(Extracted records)

--

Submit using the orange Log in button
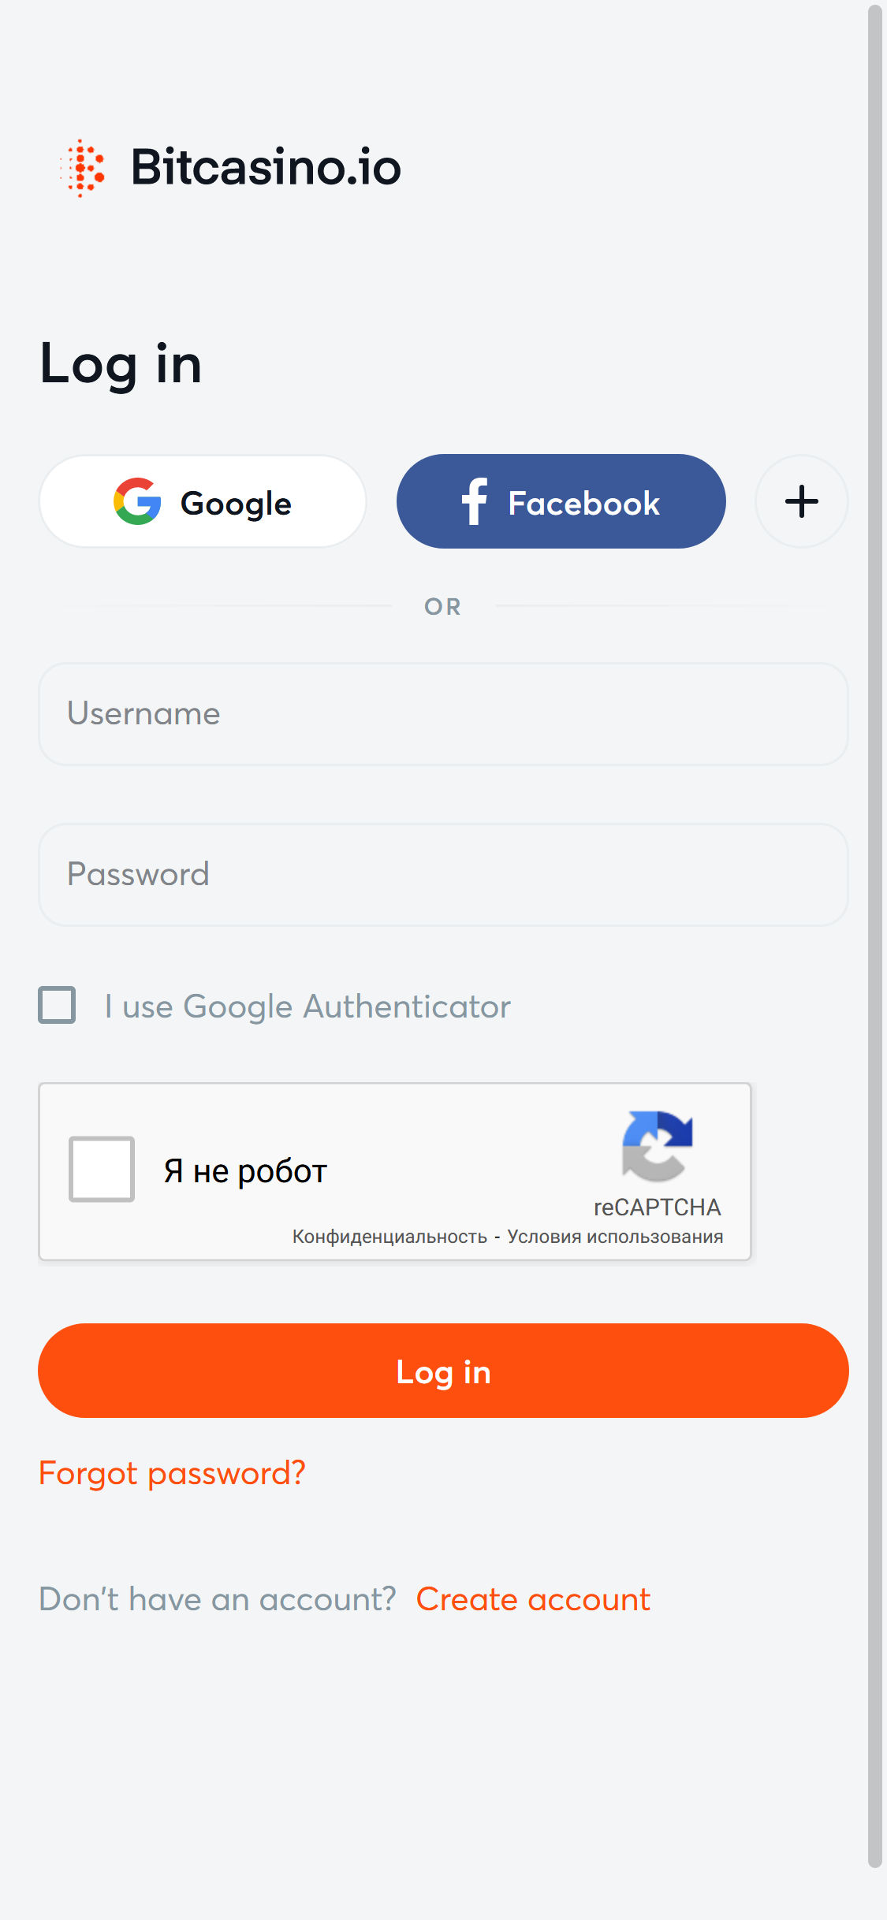The height and width of the screenshot is (1920, 887). tap(443, 1371)
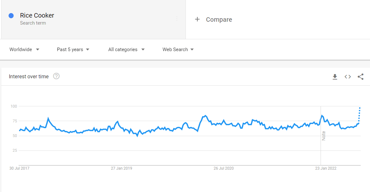Select the 27 Jan 2019 axis label
Viewport: 370px width, 192px height.
(x=121, y=168)
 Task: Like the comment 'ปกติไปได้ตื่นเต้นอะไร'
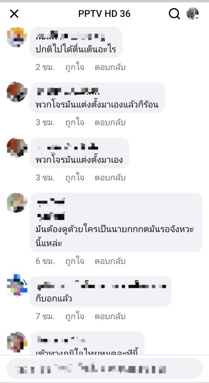click(x=74, y=67)
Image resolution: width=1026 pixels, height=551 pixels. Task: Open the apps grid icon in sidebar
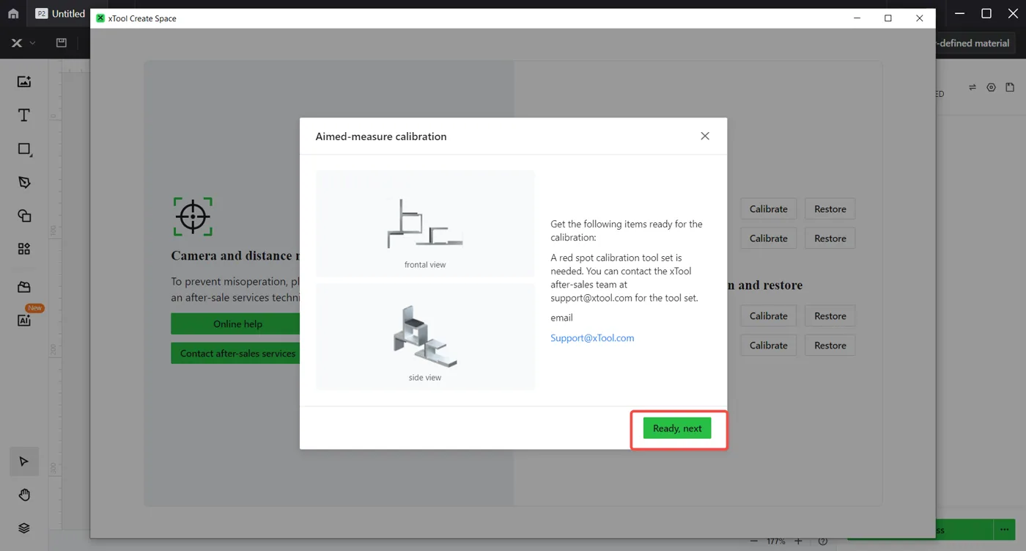point(24,249)
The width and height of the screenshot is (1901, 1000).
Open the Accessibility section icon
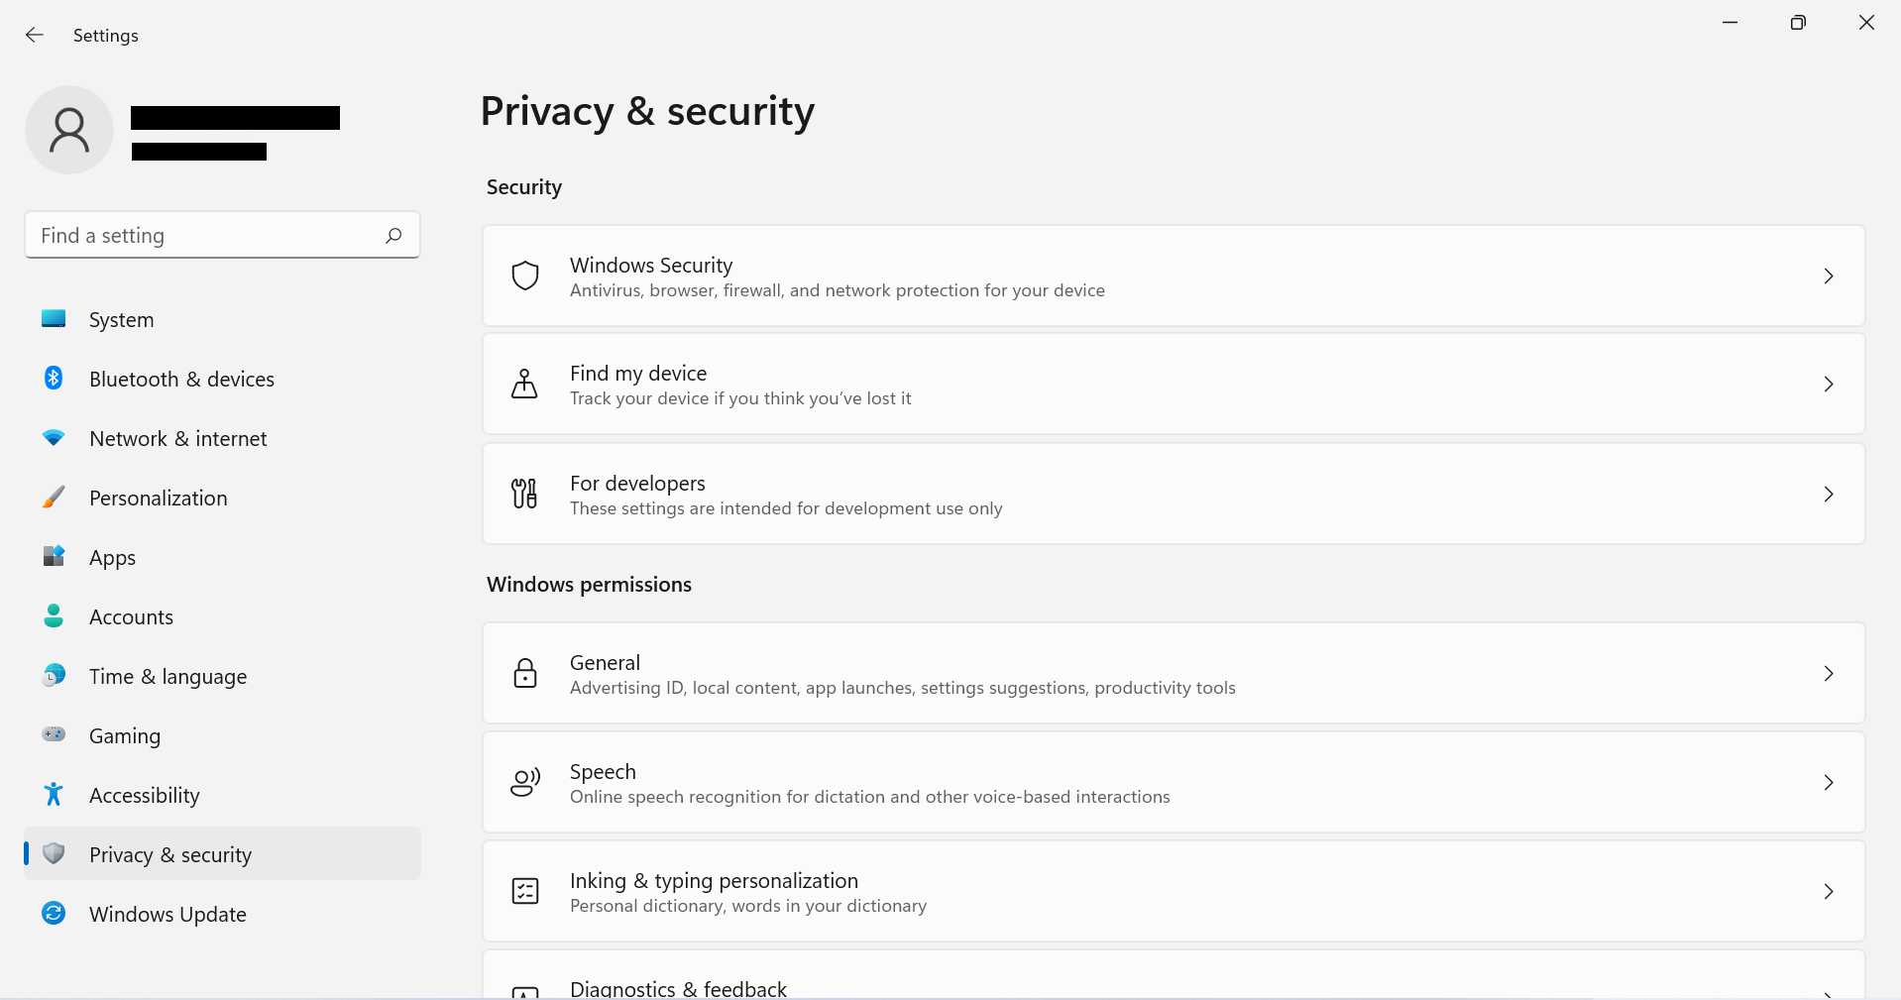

--

§ WHAT THE TASK ASKS:
Every line from the one containing "Task: Like the" through the last line of the records is to be reproduced exactly, with pictures left out and nothing else given.

§ ANSWER AREA:
 Task: Like the comment 'ปกติไปได้ตื่นเต้นอะไร'
click(x=74, y=67)
Image resolution: width=1026 pixels, height=551 pixels. Task: Open the apps grid icon in sidebar
point(24,249)
The width and height of the screenshot is (1901, 1000).
Open the Accessibility section icon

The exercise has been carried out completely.